[libvirt] [RFC] Adding new filesystem 'proxy' to 9p

Daniel P. Berrange berrange at redhat.com
Wed Sep 28 14:59:06 UTC 2011

On Wed, Sep 28, 2011 at 07:49:34PM +0530, M. Mohan Kumar wrote:
> Pass-through security model in QEMU 9p server needs root privilege to do few
> file operations (like chown, chmod to any mode/uid:gid).  There are two issues
> in pass-through security model
> 1) TOCTTOU vulnerability: Following symbolic links in the server could
> provide access to files beyond 9p export path.
> 2) When libvirt is configured to run qemu as non-root user (for example, if
> qemu is configured to run as normal user 'qemu'), running file operations on
> pass-through security model would fail because it needs root privileges.
> To overcome above issues, following approach is suggested: A new filesytem
> type 'proxy' is introduced. Proxy FS uses chroot + socket combination for
> securing the vulnerability known with following symbolic links. Intention of 
> adding a new filesystem type is to allow qemu to run in non-root mode, but 
> doing privileged operations using socket IO.
> A new binary (known as proxy helper) will be provided as part of qemu. Proxy
> helper will chroot into 9p export path and create a socket pair or a named
> socket based on the command line parameter. Qemu and proxy helper will
> communicate using this socket.
> We need following changes in the libvirt code to accomodate new 'proxy' 
> filesystem type:
> If qemu 9p server is configured to use 'proxy' FS, libvirt will do
> * Create a socket pair
> * invoke proxy_helper binary with one of the socket id from the pair as
> command line parameters to it with root privilege
> * invoke qemu with one of socket id from the pair as paramter to qemu virtfs
> after dropping to the configured user privilege.
--*--
• [SET OF TASKS]
A: In the 9p proxy proposal, what directory does the proxy helper chroot into?
B: According to the 9p proxy proposal, why do file operations under the pass-through security model fail when libvirt runs qemu as a non-root user?
C: Reproduce the part of the 9p proxy proposal that opens with the words containing "Daniel P. Berrange" and closes with "9p export path.".

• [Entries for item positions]
--*--
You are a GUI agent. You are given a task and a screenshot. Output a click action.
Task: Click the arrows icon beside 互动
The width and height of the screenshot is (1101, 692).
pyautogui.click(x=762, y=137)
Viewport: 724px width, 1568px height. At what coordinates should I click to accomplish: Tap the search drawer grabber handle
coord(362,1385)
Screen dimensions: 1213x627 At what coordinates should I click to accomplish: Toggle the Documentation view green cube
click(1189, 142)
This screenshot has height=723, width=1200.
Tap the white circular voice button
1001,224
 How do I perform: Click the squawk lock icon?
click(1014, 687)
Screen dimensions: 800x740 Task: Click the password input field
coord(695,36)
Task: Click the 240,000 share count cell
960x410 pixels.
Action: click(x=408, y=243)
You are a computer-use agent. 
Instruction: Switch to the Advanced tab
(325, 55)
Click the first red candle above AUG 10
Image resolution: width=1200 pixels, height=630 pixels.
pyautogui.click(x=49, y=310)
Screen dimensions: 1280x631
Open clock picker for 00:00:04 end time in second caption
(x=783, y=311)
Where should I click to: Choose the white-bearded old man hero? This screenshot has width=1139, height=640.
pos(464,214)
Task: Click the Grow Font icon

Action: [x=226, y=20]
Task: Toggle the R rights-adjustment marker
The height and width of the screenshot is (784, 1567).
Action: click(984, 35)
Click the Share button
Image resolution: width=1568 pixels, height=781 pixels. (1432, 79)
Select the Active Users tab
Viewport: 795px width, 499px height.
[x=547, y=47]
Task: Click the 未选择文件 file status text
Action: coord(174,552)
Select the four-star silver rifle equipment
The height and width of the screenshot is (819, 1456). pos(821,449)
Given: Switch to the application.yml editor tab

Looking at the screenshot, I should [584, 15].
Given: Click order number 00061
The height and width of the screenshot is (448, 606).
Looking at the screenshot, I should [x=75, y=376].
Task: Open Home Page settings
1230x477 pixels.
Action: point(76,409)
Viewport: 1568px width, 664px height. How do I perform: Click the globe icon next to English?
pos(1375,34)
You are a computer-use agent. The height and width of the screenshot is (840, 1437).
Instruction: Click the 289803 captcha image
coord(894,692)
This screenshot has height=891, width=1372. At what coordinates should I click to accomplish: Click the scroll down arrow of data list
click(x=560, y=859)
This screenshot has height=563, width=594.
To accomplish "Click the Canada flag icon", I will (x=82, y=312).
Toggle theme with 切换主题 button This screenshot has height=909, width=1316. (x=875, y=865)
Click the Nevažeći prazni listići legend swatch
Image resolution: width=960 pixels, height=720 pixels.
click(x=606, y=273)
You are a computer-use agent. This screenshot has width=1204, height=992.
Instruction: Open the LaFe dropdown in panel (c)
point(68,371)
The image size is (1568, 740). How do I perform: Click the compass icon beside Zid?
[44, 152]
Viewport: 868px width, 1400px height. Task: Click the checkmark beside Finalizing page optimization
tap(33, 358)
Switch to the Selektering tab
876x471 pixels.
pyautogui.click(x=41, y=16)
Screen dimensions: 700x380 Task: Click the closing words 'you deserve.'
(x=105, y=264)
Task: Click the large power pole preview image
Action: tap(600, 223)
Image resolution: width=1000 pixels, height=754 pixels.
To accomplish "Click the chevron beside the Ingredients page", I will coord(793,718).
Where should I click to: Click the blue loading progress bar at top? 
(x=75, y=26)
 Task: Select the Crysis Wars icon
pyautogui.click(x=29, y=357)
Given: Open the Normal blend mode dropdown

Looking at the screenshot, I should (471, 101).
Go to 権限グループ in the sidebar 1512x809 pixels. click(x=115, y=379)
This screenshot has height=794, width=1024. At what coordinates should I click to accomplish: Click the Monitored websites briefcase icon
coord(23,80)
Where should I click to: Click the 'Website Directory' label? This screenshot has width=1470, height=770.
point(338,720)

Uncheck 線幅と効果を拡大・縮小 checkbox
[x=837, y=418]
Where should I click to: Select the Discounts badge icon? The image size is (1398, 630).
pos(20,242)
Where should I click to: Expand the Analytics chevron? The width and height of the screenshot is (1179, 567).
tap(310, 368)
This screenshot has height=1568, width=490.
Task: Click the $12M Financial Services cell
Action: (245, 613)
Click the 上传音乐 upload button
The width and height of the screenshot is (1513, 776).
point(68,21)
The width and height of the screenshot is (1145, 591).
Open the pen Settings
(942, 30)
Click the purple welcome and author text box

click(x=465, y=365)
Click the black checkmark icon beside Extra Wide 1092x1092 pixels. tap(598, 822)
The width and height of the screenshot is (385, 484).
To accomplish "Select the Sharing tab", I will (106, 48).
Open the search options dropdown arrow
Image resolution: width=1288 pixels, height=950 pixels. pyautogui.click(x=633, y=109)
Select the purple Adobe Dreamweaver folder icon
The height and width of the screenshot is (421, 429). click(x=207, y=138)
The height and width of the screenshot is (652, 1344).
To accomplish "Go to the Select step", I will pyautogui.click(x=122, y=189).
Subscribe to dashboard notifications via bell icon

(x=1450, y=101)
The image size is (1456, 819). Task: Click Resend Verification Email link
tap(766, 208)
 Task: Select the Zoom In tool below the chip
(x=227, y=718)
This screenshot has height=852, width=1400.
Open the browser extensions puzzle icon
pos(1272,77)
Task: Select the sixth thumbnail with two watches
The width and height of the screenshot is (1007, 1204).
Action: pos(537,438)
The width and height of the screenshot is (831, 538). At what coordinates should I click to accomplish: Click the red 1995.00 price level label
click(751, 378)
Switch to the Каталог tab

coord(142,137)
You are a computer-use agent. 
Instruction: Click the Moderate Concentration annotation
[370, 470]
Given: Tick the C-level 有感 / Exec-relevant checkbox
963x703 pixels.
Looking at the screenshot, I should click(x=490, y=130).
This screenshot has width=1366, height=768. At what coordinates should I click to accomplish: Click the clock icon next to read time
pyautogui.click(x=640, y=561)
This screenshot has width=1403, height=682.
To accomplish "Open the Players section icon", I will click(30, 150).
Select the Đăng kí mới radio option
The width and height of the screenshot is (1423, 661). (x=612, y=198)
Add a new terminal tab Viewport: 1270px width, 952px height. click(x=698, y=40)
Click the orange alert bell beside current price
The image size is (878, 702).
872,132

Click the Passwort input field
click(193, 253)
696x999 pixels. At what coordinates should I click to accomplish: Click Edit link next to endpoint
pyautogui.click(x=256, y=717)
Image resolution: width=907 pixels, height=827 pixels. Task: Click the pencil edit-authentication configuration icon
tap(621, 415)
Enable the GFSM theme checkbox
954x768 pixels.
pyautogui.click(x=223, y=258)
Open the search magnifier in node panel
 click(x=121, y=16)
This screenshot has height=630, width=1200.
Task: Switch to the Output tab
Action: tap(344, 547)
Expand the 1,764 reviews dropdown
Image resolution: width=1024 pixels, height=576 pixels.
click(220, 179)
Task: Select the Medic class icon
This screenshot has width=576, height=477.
--*--
• [RESPONSES IN ORDER]
A: The proxy helper chroots into the 9p export path.

B: The pass-through security model needs root privileges for some file operations, such as chown and chmod to any mode or uid:gid. When qemu runs as a normal user like 'qemu', it lacks those privileges, so the operations fail.

C:
Daniel P. Berrange berrange at redhat.com
Wed Sep 28 14:59:06 UTC 2011

On Wed, Sep 28, 2011 at 07:49:34PM +0530, M. Mohan Kumar wrote:
> Pass-through security model in QEMU 9p server needs root privilege to do few
> file operations (like chown, chmod to any mode/uid:gid).  There are two issues
> in pass-through security model
> 1) TOCTTOU vulnerability: Following symbolic links in the server could
> provide access to files beyond 9p export path.